Wednesday, January 6, 2010

Nexus One and Firmware Replacements: The Not-So-Hidden Feature That Helps Change the Game

As expected, there has been a lot of coverage of Google's Nexus One Android “superphone”. Some of the coverage has focused on its feature set, hardware and software, which is nice but not genre-busting. Some of the coverage has focused on the beyond-the-carrier sales model, which is fairly distinctive in the US market and highly welcome.

However, there has been very little coverage of the one feature that, to me, represents a new “front” in the mobile device “wars”: the Nexus One is a consumer device that has user-replaceable firmware.

To date, the vast majority of smartphones are appliances. Either they cannot be updated at all, or they can only be updated with official firmware, signed by the device manufacturer. At best, groups like xda-developers find ways to hack the firmware update process to allow for unsigned firmware.

However, the Nexus One not only has a fairly simple process to “unlock the bootloader” (allowing for replacement firmware), but it even has a built-in screen explaining the ramifications of this to the end user. Clearly, Google expects the Nexus One to get replacement firmware. Contrast this with Apple's argument that performing similar operations on an iPhone are illegal.

For ordinary consumers, this will matter little, at best. However, for those with particular desires in a mobile device, this is one of the very few mainstream consumer phones (vs. “developer phones” like the ADP1) that I am aware of that all but endorses junking the existing firmware and loading something else.
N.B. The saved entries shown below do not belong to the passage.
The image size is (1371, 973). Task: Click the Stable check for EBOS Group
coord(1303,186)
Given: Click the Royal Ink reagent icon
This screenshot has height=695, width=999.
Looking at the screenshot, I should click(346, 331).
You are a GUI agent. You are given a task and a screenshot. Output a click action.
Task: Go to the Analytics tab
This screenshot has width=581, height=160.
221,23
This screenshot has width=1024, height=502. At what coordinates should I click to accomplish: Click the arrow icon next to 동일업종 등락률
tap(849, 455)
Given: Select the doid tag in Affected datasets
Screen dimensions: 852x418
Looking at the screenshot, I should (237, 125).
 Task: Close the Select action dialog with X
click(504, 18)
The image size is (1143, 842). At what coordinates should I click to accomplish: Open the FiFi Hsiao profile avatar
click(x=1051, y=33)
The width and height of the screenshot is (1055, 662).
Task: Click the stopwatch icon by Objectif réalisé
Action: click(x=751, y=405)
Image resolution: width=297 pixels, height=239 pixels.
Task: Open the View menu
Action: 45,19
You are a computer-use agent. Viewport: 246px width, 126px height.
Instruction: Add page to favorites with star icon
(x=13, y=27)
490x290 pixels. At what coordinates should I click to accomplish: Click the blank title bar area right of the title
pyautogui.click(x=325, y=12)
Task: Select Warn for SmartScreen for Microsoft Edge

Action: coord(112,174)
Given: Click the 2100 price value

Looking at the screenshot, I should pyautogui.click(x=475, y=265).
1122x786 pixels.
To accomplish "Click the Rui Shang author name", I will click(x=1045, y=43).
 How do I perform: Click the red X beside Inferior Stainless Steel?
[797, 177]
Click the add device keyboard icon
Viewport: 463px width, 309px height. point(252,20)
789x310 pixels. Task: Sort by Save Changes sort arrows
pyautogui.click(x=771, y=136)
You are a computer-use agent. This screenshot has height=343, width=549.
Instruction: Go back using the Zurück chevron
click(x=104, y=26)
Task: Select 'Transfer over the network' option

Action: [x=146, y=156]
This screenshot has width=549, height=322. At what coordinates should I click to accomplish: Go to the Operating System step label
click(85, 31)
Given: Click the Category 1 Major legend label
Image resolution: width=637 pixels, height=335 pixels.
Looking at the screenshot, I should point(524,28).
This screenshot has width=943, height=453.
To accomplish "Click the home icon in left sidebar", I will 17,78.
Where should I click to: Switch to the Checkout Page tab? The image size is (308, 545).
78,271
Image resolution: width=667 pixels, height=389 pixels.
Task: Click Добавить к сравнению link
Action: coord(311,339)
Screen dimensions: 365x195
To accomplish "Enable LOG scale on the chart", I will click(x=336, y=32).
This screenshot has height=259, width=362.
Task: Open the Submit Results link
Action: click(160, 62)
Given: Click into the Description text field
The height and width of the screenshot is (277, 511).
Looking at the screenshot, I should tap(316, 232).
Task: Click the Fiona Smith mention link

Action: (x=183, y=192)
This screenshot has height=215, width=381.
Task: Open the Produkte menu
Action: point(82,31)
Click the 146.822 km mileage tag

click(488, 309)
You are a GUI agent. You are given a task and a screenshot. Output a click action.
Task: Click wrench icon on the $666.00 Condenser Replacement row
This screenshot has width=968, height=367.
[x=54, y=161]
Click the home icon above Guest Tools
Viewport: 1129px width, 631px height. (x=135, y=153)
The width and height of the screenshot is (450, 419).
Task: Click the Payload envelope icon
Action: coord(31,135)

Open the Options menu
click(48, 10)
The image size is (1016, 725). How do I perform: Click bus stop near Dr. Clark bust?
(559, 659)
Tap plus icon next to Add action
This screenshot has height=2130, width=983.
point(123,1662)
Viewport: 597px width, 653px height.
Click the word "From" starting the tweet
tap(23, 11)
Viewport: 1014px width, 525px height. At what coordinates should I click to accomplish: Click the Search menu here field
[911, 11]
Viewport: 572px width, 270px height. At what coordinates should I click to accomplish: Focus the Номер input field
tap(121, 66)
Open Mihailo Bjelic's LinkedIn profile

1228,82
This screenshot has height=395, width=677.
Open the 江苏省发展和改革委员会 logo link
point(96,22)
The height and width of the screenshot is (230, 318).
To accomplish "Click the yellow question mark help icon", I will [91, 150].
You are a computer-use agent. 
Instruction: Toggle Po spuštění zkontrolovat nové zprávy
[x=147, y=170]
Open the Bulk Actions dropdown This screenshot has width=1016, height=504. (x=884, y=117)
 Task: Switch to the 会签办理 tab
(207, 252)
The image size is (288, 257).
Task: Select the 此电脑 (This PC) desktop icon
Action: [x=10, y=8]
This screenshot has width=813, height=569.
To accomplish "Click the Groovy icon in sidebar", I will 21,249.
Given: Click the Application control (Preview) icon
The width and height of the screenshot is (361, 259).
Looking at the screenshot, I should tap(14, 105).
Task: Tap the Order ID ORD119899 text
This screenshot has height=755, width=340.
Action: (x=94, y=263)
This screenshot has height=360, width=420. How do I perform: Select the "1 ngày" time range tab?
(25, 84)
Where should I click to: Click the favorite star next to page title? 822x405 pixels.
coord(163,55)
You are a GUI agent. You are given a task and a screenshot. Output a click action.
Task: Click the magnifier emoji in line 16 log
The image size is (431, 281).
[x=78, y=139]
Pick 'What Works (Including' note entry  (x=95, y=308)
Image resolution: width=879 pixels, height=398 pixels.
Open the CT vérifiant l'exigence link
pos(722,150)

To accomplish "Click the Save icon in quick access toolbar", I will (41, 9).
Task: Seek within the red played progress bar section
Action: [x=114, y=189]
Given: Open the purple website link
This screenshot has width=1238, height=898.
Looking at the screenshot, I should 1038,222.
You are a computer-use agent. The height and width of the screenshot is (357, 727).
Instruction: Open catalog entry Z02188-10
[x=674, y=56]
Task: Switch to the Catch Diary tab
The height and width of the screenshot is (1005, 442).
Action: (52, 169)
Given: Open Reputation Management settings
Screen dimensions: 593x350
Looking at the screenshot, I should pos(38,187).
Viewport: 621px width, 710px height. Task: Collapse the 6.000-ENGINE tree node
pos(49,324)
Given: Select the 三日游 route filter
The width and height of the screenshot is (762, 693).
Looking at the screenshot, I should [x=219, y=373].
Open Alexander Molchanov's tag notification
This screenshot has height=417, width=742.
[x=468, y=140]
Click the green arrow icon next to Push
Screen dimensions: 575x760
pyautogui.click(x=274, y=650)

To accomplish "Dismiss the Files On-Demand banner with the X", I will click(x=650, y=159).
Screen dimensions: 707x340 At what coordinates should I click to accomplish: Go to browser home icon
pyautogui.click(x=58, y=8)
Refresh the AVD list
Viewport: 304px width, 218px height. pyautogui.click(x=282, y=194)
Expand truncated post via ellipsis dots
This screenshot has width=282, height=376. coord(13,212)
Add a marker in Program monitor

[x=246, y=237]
Nokia's N900 also appears to allow replaceable firmware, and perhaps some Symbian devices built on the new open source Symbian will offer this as well.

This is huge.

For example, I would really like to have a device with firmware that has been vetted by somebody with my interests at heart, such as the EFF, to feel confident that the device does not have backdoors, keyloggers, or anything else that might infringe upon my right to be secure in my papers and effects...which in today's world better include electronic “papers”. Moreover, I would like it if anyone, without a ton of technical skill, could have a similarly vetted device.

Now, clearly, there is a lot of work to be done to make such replacement firmware a reality, from getting the Android 2.1 code into the open source repository to figuring out how best to perform such a vetting operation. But having devices that clearly will accept such firmware, without complaint, was the one block that the community would have no shot at solving on its own. Today we have the Nexus One, and with luck, tomorrow will bring other devices offering similar capabilities.

Frankly, I wasn't sure whether I was going to pick up a Nexus One, let alone use it on a regular basis. The offer of replaceable firmware, though, suggests that my trusty T-Mobile G1 may be set aside in the not-too-distant future.